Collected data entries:
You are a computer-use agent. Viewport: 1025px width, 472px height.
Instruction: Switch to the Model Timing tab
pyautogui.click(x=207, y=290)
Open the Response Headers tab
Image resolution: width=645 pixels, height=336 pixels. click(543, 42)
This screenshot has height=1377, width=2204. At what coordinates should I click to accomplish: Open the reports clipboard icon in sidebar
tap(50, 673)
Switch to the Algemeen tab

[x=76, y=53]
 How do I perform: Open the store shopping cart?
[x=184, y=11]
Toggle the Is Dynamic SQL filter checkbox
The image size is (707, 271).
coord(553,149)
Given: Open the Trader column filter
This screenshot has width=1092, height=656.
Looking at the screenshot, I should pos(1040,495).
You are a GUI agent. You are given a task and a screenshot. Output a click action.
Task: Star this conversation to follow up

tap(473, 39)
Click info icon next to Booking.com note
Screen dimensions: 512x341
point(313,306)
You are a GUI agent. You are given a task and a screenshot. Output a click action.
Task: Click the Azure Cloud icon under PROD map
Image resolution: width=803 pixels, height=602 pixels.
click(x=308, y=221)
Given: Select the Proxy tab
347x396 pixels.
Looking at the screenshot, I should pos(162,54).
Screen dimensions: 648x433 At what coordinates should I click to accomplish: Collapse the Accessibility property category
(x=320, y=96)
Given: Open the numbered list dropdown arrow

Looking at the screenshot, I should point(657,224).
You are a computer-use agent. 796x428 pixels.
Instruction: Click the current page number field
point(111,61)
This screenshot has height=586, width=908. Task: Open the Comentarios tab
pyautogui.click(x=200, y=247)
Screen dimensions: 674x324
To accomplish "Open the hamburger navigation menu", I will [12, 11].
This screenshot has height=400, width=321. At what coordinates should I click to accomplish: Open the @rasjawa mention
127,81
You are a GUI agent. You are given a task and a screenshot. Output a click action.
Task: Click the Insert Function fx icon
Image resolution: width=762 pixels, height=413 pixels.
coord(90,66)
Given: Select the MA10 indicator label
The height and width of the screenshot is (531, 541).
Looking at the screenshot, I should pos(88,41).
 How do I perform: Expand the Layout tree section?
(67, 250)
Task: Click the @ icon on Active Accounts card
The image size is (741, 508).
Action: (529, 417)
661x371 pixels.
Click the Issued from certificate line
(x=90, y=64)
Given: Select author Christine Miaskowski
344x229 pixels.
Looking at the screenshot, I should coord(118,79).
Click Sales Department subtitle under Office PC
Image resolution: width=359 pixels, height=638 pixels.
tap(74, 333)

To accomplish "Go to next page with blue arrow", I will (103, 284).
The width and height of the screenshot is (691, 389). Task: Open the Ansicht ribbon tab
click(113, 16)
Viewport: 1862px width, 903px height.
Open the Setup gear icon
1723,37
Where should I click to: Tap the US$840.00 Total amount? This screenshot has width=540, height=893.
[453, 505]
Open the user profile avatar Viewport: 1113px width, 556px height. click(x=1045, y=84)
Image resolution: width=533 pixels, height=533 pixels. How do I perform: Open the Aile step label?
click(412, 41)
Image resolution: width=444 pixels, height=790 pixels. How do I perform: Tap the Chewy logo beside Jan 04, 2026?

◆ Required task
Quote every one of the items above word for word, from the first to the last.

◆ Complete output
You are a computer-use agent. Viewport: 1025px width, 472px height.
Instruction: Switch to the Model Timing tab
pyautogui.click(x=207, y=290)
Open the Response Headers tab
Image resolution: width=645 pixels, height=336 pixels. click(543, 42)
This screenshot has height=1377, width=2204. At what coordinates should I click to accomplish: Open the reports clipboard icon in sidebar
tap(50, 673)
Switch to the Algemeen tab

[x=76, y=53]
 How do I perform: Open the store shopping cart?
[x=184, y=11]
Toggle the Is Dynamic SQL filter checkbox
The image size is (707, 271).
coord(553,149)
Given: Open the Trader column filter
This screenshot has width=1092, height=656.
Looking at the screenshot, I should pos(1040,495).
You are a GUI agent. You are given a task and a screenshot. Output a click action.
Task: Star this conversation to follow up

tap(473, 39)
Click info icon next to Booking.com note
Screen dimensions: 512x341
point(313,306)
You are a GUI agent. You are given a task and a screenshot. Output a click action.
Task: Click the Azure Cloud icon under PROD map
Image resolution: width=803 pixels, height=602 pixels.
click(x=308, y=221)
Given: Select the Proxy tab
347x396 pixels.
Looking at the screenshot, I should pos(162,54).
Screen dimensions: 648x433 At what coordinates should I click to accomplish: Collapse the Accessibility property category
(x=320, y=96)
Given: Open the numbered list dropdown arrow

Looking at the screenshot, I should point(657,224).
You are a computer-use agent. 796x428 pixels.
Instruction: Click the current page number field
point(111,61)
This screenshot has height=586, width=908. Task: Open the Comentarios tab
pyautogui.click(x=200, y=247)
Screen dimensions: 674x324
To accomplish "Open the hamburger navigation menu", I will [12, 11].
This screenshot has height=400, width=321. At what coordinates should I click to accomplish: Open the @rasjawa mention
127,81
You are a GUI agent. You are given a task and a screenshot. Output a click action.
Task: Click the Insert Function fx icon
Image resolution: width=762 pixels, height=413 pixels.
coord(90,66)
Given: Select the MA10 indicator label
The height and width of the screenshot is (531, 541).
Looking at the screenshot, I should pos(88,41).
 How do I perform: Expand the Layout tree section?
(67, 250)
Task: Click the @ icon on Active Accounts card
The image size is (741, 508).
Action: (529, 417)
661x371 pixels.
Click the Issued from certificate line
(x=90, y=64)
Given: Select author Christine Miaskowski
344x229 pixels.
Looking at the screenshot, I should coord(118,79).
Click Sales Department subtitle under Office PC
Image resolution: width=359 pixels, height=638 pixels.
tap(74, 333)

To accomplish "Go to next page with blue arrow", I will (103, 284).
The width and height of the screenshot is (691, 389). Task: Open the Ansicht ribbon tab
click(113, 16)
Viewport: 1862px width, 903px height.
Open the Setup gear icon
1723,37
Where should I click to: Tap the US$840.00 Total amount? This screenshot has width=540, height=893.
[453, 505]
Open the user profile avatar Viewport: 1113px width, 556px height. click(x=1045, y=84)
Image resolution: width=533 pixels, height=533 pixels. How do I perform: Open the Aile step label?
click(412, 41)
Image resolution: width=444 pixels, height=790 pixels. How do I perform: Tap the Chewy logo beside Jan 04, 2026?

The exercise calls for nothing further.